(Stored data entries)
· · · · ·

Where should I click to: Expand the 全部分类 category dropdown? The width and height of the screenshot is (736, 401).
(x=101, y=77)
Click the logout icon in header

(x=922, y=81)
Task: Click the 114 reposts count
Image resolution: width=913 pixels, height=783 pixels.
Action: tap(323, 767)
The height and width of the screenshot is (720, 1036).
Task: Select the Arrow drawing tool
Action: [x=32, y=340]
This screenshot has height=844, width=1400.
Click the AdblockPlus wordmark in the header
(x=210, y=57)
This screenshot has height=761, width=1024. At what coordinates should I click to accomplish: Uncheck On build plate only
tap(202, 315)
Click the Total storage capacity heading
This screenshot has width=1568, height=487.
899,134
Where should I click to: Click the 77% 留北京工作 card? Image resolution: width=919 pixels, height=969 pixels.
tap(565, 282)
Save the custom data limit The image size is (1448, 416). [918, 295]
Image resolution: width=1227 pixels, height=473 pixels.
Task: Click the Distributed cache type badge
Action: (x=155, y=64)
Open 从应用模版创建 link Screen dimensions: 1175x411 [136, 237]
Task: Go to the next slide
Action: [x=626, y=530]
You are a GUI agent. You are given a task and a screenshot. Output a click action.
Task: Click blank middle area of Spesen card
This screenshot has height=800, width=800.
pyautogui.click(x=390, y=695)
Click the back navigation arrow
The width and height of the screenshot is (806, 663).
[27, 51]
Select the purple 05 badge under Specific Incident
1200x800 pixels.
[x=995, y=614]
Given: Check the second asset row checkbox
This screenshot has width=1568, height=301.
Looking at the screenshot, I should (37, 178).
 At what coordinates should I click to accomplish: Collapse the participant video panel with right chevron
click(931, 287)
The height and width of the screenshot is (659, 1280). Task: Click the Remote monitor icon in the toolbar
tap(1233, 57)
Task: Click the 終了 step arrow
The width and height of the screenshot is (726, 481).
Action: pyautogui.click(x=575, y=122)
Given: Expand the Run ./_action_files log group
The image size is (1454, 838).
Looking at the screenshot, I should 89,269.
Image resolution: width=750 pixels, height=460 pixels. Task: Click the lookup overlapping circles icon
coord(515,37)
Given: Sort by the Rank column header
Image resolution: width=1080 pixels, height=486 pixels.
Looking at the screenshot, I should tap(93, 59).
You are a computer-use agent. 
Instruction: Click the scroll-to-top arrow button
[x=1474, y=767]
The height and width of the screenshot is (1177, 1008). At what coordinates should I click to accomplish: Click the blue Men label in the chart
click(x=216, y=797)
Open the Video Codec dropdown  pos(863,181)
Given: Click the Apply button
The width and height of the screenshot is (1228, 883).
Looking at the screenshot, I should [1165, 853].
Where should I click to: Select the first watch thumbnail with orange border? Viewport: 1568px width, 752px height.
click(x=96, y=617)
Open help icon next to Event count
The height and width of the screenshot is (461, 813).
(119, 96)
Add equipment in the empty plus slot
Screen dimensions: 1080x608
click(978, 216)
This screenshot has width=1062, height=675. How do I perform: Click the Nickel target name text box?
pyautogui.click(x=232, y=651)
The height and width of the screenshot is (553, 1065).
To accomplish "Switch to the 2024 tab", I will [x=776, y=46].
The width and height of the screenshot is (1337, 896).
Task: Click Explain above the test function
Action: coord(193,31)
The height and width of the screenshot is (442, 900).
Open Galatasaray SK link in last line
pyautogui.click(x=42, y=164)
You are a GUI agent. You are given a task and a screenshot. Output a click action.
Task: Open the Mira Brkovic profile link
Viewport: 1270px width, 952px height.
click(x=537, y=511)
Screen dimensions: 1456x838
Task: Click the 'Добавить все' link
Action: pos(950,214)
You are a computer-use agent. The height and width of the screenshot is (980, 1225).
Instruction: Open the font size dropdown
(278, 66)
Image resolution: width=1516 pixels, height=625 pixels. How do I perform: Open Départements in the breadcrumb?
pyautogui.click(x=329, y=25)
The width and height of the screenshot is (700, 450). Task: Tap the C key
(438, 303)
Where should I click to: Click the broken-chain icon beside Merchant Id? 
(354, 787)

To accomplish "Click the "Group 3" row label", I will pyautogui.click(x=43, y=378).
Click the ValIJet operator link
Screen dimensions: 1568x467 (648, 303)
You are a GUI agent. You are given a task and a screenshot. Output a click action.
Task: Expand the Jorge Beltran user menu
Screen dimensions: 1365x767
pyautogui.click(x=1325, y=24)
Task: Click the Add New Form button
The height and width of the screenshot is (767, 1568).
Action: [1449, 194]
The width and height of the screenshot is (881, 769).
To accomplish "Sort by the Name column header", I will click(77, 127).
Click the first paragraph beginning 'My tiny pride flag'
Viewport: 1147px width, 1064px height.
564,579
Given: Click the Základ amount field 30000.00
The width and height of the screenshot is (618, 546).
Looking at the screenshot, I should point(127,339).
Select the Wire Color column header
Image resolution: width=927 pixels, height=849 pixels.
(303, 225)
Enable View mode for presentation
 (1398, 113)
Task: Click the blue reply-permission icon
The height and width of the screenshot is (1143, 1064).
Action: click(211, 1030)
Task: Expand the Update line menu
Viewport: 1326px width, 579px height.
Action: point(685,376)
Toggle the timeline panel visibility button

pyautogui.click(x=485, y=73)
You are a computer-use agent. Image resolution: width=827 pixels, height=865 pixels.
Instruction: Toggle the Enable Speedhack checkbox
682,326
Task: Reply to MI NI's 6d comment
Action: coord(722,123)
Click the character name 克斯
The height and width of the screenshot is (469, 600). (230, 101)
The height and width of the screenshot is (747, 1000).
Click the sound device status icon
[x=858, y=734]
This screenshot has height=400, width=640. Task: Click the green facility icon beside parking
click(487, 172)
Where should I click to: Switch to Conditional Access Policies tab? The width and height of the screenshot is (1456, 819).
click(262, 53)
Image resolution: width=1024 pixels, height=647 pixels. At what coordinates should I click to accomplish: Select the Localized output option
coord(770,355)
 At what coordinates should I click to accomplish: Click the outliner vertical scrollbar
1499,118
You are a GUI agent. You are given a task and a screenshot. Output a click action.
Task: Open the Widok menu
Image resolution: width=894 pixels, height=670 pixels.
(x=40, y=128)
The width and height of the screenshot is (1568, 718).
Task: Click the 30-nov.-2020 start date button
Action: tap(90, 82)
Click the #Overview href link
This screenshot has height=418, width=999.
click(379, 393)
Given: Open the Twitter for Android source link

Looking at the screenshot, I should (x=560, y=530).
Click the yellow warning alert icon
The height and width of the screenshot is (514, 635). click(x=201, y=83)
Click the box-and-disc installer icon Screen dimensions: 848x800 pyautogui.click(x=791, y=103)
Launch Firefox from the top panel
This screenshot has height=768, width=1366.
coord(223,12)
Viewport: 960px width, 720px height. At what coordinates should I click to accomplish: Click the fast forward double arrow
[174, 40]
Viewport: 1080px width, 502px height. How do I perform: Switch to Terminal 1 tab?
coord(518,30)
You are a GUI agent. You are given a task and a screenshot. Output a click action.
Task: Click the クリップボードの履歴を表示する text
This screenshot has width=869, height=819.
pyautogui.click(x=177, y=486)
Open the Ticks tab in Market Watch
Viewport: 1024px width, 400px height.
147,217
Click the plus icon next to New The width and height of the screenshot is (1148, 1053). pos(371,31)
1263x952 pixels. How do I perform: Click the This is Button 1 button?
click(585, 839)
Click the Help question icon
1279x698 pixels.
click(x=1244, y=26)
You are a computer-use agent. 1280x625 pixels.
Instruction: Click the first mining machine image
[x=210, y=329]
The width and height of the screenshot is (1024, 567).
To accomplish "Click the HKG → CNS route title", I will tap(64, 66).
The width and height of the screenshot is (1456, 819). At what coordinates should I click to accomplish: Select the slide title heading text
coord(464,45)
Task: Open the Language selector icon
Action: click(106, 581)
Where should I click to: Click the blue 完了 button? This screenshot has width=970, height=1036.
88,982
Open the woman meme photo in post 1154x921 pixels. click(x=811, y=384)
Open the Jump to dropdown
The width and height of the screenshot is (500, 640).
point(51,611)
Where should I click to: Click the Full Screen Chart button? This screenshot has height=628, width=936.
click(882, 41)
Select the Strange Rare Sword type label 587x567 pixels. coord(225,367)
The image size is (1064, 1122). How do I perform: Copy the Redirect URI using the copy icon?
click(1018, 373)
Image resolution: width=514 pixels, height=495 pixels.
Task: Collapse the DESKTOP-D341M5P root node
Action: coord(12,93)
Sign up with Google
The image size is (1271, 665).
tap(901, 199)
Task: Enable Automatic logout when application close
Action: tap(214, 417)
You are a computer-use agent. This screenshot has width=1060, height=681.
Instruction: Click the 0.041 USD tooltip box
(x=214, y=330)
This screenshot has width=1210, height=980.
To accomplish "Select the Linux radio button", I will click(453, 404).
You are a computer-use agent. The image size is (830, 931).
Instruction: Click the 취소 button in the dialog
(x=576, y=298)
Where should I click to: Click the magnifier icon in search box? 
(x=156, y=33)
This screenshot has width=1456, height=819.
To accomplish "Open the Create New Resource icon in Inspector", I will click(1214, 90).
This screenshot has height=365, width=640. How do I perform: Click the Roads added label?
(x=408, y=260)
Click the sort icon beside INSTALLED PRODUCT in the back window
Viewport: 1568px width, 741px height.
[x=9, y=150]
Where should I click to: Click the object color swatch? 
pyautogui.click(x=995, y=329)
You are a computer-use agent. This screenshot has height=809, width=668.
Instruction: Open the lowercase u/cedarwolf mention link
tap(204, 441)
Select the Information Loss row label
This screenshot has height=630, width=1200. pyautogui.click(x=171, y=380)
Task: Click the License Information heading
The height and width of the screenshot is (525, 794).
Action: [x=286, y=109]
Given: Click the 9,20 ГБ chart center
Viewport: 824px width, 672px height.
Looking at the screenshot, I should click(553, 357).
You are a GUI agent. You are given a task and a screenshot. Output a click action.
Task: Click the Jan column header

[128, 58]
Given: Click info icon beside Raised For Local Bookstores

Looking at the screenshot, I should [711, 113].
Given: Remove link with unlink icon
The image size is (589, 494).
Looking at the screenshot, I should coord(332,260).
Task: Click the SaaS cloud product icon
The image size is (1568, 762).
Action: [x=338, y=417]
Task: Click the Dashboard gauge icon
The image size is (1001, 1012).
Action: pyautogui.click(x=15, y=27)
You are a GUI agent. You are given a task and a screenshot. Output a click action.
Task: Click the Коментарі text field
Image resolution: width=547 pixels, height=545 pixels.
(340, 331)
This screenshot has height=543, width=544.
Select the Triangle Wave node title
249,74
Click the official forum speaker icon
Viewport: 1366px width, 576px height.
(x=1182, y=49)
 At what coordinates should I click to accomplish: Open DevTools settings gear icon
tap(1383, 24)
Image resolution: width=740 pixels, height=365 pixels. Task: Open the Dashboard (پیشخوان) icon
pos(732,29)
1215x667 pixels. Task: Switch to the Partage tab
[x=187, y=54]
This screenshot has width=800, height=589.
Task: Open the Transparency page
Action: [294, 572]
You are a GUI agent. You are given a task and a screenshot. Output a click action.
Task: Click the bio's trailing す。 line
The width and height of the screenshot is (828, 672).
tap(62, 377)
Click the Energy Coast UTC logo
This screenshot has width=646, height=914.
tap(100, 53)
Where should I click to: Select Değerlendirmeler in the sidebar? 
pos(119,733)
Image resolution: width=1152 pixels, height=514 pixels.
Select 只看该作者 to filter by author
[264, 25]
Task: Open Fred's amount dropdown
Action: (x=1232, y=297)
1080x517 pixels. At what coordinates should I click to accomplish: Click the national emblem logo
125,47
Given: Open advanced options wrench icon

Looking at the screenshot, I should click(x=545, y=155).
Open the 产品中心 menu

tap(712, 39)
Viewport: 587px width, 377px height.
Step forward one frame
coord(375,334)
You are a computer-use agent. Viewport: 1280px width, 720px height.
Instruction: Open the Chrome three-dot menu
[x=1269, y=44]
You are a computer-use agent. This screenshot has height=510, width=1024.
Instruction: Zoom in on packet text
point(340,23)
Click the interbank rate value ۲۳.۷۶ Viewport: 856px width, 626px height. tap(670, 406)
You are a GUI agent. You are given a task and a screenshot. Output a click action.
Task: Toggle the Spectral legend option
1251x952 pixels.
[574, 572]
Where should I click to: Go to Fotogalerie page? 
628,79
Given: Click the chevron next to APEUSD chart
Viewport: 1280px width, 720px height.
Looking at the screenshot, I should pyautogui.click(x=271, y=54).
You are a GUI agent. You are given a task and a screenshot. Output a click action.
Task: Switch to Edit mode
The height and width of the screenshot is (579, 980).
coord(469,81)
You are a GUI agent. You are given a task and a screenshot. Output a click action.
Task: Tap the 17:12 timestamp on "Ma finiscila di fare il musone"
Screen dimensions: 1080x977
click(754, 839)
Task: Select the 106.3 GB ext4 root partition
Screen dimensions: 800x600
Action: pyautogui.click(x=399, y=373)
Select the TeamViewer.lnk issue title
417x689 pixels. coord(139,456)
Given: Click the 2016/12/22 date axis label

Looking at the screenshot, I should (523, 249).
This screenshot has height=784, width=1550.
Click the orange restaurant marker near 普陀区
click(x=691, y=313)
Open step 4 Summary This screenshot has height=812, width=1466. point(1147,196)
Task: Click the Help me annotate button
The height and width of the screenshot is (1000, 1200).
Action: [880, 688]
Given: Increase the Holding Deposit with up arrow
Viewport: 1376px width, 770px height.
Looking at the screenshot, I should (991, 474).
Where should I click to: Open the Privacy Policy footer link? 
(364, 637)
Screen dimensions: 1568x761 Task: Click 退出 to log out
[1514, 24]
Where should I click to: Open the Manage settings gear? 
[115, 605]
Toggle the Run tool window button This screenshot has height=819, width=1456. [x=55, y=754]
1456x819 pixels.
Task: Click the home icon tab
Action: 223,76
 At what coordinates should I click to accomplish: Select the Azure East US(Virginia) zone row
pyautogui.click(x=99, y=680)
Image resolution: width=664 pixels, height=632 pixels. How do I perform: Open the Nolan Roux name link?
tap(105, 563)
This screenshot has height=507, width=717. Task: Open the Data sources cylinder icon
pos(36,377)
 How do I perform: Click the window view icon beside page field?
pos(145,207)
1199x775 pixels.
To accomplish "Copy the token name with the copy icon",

· · · · ·

PROBLEM DETAILS
Switch "Redirect URI" to "Callback URL" in the lines starting with the one containing "Where should I click to: Click the blue" and going on through the one containing "(x=214, y=330)", leaving everything else unchanged.

THE OUTPUT
Where should I click to: Click the blue 完了 button? This screenshot has width=970, height=1036.
88,982
Open the woman meme photo in post 1154x921 pixels. click(x=811, y=384)
Open the Jump to dropdown
The width and height of the screenshot is (500, 640).
point(51,611)
Where should I click to: Click the Full Screen Chart button? This screenshot has height=628, width=936.
click(882, 41)
Select the Strange Rare Sword type label 587x567 pixels. coord(225,367)
The image size is (1064, 1122). How do I perform: Copy the Callback URL using the copy icon?
click(1018, 373)
Image resolution: width=514 pixels, height=495 pixels.
Task: Collapse the DESKTOP-D341M5P root node
Action: coord(12,93)
Sign up with Google
The image size is (1271, 665).
tap(901, 199)
Task: Enable Automatic logout when application close
Action: tap(214, 417)
You are a computer-use agent. This screenshot has width=1060, height=681.
Instruction: Click the 0.041 USD tooltip box
(x=214, y=330)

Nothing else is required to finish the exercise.